Copy every line from the material below that holds "computer".

○ ○ ○

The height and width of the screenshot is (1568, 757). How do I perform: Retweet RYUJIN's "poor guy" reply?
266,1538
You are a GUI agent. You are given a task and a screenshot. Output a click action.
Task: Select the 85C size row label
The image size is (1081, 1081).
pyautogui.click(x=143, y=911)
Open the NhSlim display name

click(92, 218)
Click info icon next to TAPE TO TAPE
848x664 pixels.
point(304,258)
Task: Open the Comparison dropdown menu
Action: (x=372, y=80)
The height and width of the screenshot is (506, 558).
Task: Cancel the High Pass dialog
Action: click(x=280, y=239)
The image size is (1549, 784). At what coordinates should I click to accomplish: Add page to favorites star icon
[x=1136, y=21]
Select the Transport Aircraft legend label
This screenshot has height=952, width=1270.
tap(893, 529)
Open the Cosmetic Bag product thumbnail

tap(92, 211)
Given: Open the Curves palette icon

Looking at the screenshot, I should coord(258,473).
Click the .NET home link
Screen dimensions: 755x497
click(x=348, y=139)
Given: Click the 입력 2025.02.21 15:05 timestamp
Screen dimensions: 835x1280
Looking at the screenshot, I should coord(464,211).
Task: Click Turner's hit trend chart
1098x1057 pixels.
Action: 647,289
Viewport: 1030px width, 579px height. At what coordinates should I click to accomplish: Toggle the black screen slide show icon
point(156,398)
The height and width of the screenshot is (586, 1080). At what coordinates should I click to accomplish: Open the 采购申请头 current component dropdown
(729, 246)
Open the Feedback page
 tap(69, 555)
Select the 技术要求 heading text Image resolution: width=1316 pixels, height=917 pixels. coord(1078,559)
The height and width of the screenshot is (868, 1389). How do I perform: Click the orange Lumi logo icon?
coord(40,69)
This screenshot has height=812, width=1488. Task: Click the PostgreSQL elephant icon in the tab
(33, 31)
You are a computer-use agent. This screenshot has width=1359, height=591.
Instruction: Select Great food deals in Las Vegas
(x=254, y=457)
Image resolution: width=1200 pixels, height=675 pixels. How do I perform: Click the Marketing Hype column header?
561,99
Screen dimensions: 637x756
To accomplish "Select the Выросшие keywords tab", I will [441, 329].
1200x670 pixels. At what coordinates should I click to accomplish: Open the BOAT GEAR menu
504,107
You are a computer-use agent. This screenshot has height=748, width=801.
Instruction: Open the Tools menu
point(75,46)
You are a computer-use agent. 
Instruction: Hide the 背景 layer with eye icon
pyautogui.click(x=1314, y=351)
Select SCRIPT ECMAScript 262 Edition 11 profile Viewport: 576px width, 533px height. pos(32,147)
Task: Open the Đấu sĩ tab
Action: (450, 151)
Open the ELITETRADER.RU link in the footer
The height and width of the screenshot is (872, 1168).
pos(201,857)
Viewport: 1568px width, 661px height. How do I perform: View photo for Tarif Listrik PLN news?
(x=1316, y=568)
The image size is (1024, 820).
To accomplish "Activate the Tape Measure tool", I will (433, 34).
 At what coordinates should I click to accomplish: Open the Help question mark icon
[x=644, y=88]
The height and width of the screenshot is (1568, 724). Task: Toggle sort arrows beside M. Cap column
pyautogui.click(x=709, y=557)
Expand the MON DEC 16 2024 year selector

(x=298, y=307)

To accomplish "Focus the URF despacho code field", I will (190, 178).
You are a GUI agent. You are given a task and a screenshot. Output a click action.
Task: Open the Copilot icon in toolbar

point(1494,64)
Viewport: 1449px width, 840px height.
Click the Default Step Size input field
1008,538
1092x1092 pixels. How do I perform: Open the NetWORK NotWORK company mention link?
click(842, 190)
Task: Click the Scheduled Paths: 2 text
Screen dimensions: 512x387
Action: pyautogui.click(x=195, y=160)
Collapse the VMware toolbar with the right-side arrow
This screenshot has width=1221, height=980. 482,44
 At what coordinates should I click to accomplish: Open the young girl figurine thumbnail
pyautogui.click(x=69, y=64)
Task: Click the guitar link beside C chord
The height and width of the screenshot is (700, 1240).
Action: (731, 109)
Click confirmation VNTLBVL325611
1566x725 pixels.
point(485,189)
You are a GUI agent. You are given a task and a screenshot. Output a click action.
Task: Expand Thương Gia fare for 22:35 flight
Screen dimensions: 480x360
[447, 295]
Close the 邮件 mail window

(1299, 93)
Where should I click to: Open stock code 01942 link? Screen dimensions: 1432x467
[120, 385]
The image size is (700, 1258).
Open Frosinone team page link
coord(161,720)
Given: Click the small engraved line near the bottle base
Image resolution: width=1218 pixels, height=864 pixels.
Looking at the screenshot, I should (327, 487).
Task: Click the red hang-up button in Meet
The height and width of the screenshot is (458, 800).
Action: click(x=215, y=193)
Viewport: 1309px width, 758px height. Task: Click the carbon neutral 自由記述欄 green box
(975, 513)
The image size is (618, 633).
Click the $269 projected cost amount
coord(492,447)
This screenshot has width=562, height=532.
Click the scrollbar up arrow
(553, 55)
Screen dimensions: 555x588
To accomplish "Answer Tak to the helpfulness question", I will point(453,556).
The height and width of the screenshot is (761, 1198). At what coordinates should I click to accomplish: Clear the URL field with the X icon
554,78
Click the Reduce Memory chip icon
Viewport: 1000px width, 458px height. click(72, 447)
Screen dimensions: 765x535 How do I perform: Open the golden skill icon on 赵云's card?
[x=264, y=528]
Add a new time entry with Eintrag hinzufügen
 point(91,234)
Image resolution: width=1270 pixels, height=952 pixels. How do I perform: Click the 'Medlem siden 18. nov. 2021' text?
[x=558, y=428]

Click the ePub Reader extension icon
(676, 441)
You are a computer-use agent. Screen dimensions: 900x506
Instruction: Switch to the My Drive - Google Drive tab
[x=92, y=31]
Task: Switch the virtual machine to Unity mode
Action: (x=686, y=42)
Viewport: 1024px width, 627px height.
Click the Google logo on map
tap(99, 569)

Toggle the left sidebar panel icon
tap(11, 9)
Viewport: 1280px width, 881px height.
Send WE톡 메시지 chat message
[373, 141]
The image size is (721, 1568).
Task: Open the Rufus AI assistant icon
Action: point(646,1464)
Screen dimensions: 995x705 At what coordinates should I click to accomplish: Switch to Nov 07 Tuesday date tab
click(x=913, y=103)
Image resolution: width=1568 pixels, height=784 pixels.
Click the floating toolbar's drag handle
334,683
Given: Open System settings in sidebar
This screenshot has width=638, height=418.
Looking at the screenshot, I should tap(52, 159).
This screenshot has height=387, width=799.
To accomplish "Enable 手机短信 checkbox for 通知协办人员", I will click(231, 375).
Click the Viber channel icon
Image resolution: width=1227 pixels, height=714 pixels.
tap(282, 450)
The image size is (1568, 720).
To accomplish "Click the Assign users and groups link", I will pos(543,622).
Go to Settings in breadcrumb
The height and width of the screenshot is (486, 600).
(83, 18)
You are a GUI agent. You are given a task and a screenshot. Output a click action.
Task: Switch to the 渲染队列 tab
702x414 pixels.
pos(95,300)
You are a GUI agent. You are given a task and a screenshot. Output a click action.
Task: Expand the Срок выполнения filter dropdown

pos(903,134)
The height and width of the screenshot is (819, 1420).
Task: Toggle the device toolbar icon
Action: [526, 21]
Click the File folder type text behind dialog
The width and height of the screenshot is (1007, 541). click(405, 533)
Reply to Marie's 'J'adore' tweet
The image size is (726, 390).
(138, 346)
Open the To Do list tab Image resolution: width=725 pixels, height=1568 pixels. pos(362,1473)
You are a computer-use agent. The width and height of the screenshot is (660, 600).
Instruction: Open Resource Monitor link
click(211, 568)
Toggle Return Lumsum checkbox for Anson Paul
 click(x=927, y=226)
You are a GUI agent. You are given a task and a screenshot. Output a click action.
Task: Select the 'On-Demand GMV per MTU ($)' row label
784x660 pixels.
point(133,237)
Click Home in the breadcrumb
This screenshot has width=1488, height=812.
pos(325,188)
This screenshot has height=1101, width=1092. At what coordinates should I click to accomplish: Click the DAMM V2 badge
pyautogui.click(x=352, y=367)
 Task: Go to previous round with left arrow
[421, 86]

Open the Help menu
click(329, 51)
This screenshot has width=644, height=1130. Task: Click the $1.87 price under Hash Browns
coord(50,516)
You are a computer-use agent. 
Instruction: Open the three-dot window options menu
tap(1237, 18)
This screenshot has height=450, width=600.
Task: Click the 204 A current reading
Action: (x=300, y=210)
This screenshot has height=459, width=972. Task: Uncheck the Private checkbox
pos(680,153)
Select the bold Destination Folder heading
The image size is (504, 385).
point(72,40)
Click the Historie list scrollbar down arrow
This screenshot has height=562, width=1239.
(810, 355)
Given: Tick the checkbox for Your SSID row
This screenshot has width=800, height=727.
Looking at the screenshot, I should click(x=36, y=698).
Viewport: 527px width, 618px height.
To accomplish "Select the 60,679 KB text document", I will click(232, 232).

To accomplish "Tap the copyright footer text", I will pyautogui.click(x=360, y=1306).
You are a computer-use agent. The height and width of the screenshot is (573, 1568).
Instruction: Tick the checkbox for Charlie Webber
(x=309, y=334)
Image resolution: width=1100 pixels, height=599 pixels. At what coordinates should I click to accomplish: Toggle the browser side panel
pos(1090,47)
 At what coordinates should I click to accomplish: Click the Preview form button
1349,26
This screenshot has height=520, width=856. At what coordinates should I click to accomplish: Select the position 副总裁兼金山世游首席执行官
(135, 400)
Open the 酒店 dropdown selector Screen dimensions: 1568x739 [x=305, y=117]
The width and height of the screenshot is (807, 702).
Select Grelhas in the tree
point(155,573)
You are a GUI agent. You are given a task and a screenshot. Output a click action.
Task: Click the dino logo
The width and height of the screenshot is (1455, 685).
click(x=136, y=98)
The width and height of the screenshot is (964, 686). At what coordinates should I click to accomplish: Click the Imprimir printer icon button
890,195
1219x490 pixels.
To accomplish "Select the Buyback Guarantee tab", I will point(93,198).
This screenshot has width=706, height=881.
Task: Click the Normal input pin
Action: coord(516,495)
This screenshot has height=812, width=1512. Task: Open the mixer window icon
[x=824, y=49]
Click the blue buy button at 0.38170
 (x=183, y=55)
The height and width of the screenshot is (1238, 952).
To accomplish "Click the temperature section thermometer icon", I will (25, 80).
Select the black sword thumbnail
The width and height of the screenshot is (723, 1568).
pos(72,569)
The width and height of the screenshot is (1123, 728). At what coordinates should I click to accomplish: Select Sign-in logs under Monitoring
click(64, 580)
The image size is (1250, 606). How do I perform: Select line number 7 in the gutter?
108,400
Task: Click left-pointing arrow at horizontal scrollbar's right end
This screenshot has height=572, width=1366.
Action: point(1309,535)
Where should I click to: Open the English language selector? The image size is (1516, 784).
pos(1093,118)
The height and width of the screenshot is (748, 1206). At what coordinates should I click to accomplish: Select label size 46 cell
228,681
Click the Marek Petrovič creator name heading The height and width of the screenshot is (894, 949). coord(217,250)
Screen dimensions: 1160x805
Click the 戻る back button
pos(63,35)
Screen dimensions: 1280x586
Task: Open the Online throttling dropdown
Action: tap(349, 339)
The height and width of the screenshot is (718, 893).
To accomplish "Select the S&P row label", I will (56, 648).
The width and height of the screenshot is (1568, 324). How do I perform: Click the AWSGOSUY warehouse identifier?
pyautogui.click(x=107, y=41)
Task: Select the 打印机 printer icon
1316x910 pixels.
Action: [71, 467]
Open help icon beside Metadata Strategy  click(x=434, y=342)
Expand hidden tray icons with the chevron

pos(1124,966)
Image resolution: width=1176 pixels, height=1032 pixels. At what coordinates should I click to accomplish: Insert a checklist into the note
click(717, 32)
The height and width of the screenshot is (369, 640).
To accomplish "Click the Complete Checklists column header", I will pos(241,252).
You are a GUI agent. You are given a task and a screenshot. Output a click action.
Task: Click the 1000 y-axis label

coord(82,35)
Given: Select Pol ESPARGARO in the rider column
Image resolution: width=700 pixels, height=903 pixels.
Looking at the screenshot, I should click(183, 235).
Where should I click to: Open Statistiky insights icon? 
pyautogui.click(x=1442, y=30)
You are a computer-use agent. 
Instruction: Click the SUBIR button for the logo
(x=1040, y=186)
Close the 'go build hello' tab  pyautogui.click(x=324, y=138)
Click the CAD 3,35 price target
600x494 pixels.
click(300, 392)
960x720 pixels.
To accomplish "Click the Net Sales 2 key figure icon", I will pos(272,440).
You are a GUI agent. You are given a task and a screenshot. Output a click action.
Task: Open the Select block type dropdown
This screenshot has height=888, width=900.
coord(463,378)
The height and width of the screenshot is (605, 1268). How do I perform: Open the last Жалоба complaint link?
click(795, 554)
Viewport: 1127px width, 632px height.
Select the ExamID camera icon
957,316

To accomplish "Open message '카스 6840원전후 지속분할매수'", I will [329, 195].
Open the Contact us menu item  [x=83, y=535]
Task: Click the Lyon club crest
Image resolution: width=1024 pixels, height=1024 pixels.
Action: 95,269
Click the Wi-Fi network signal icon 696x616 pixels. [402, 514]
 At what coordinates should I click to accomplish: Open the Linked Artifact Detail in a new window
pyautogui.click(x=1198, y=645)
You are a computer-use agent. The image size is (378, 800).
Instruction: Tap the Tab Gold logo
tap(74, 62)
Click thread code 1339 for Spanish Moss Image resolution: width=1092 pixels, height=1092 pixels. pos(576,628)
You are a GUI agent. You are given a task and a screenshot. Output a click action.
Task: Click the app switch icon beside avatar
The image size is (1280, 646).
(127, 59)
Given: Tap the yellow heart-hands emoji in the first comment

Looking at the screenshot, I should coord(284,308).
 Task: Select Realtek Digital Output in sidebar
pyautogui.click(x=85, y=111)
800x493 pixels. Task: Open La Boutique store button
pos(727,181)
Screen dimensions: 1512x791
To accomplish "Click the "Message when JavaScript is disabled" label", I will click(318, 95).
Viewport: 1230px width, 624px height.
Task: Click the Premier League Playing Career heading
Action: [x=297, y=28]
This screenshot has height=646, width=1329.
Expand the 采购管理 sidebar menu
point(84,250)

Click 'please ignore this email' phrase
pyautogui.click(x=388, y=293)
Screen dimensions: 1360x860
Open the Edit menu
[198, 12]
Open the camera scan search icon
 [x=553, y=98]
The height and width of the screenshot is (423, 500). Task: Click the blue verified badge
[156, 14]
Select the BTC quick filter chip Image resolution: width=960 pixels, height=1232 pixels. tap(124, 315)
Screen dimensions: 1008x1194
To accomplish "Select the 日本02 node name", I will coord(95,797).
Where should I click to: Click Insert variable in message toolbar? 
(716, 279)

○ ○ ○

> TASK ANSWER:
You are a computer-use agent. This screenshot has width=1359, height=591.
You are a computer-use agent. This screenshot has height=748, width=801.
You are a computer-use agent. 
You are a computer-use agent. Screen dimensions: 900x506
You are a computer-use agent. The width and height of the screenshot is (660, 600).
You are a computer-use agent. 
You are a computer-use agent. The height and width of the screenshot is (573, 1568).
You are a computer-use agent. 
You are a computer-use agent. The image size is (378, 800).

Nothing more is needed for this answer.